The possibility of respiratory depression is very small if proper titration of the dose is made.16 The study of Bounes V et al., in patients receiving opioids in a prehospital setting, supports the safety of opioids, as none of them showed respiratory insufficiency or needed an opioids antagonist.17
NSAIDs have elevated risk of bleeding, kidney and cardiac complications, and myocardial infarction.
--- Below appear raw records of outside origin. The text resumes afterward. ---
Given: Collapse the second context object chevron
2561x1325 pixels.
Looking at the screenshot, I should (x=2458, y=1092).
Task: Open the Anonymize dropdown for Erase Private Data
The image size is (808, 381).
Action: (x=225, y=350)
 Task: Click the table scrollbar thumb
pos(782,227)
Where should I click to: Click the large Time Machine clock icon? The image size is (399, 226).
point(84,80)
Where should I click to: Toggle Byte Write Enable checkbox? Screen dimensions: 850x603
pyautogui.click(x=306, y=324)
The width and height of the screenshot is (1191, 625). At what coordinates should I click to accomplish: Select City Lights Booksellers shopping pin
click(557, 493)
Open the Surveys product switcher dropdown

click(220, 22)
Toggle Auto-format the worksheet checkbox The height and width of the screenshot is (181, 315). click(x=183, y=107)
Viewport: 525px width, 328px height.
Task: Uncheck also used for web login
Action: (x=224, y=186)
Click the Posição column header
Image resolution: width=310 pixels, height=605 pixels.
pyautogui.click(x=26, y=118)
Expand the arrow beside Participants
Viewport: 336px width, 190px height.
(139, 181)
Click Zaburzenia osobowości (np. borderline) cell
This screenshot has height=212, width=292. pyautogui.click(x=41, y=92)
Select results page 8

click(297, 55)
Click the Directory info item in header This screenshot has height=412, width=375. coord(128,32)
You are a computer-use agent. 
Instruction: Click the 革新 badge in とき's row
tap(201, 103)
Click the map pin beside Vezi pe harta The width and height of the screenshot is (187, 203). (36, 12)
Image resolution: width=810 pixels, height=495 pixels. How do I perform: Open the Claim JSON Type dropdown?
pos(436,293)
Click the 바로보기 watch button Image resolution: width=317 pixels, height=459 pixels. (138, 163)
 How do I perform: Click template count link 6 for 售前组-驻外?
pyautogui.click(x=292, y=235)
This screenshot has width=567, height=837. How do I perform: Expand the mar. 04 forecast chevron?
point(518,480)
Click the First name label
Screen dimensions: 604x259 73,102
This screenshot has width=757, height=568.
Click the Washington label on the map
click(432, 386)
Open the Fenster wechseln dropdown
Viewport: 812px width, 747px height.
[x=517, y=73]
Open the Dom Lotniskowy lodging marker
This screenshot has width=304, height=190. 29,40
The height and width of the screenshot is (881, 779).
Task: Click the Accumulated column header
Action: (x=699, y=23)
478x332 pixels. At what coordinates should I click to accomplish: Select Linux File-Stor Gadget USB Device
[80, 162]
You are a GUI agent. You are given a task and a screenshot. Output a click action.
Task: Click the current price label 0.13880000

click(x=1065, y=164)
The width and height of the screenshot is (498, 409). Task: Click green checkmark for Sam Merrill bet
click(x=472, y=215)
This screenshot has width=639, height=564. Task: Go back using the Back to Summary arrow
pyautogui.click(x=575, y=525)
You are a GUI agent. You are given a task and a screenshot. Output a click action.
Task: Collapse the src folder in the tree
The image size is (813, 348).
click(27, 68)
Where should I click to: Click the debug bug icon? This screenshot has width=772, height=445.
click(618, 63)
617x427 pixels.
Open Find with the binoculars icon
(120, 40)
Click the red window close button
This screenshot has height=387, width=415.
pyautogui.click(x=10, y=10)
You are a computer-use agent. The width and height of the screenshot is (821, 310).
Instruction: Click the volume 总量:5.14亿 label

Also, they have a ceiling dose above which there is no additional therapeutic effect.18 NSAIDs are treatment of choice for mild musculoskeletal pain and the recent guidelines recommend giving the lowest dose for the shortest time due to their side effects.18, 19
In this study there was no statistically significant association between sex and medication, as opposed to the review of Rupp T & Delaney K., where more analgesic was given in women after they reported greater pain.20
Many studies have shown that the application of protocols to the management of pain has resulted in a reduction in the onset of analgesia and an increase in the number of patients receiving analgesia.9, 21 However, the general guidelines issued for the management of pain are not adopted by all hospitals, but they simply provide a framework around which they can be approached for the pain. Thus, improving the management of pain in emergency cases is a slow process.22
Limitations in the survey were the small size of the sample and the use of only one hospital, factors that do not help to draw safe conclusions and generalize the results. Also, it was not possible to accurately measure the time of administration of analgesia, since the patient’s registration was initiated upon entering the orthopedic and the waiting time was unknown.